(Stored data entries)
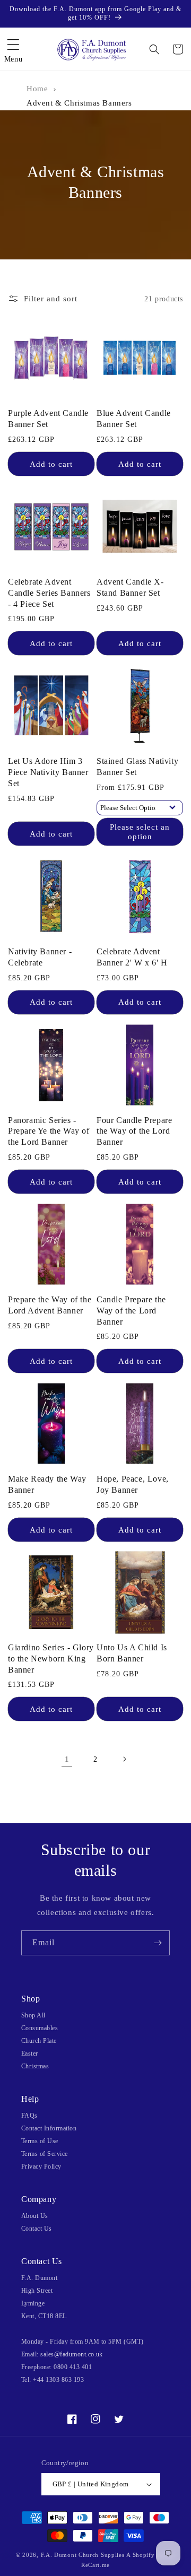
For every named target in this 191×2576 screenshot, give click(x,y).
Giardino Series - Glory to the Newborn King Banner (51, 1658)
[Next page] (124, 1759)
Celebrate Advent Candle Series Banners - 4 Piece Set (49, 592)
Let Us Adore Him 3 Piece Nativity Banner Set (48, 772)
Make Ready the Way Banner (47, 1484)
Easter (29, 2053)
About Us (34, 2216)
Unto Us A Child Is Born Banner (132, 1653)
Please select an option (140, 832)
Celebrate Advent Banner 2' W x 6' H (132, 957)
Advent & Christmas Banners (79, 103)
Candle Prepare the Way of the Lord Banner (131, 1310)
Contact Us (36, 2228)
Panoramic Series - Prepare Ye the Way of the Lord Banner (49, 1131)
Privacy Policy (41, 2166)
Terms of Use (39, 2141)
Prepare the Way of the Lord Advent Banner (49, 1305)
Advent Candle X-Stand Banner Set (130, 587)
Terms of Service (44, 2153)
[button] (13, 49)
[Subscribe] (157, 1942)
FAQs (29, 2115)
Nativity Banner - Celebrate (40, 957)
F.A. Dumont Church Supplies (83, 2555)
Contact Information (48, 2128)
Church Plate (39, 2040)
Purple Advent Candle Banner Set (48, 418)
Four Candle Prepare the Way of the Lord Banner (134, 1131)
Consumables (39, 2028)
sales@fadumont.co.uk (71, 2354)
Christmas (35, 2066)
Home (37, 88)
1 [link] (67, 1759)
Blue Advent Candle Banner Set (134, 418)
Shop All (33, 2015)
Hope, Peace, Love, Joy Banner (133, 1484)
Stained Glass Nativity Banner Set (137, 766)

§ **Exercise requirements**: For this exercise, please output exactly the lines above starting at the line with "Easter (29, 2053)" and ending at the line with "Terms of Service (44, 2153)", ends included.

§ **Response to this exercise**:
Easter (29, 2053)
About Us (34, 2216)
Unto Us A Child Is Born Banner (132, 1653)
Please select an option (140, 832)
Celebrate Advent Banner 2' W x 6' H (132, 957)
Advent & Christmas Banners (79, 103)
Candle Prepare the Way of the Lord Banner (131, 1310)
Contact Us (36, 2228)
Panoramic Series - Prepare Ye the Way of the Lord Banner (49, 1131)
Privacy Policy (41, 2166)
Terms of Use (39, 2141)
Prepare the Way of the Lord Advent Banner (49, 1305)
Advent Candle X-Stand Banner Set (130, 587)
Terms of Service (44, 2153)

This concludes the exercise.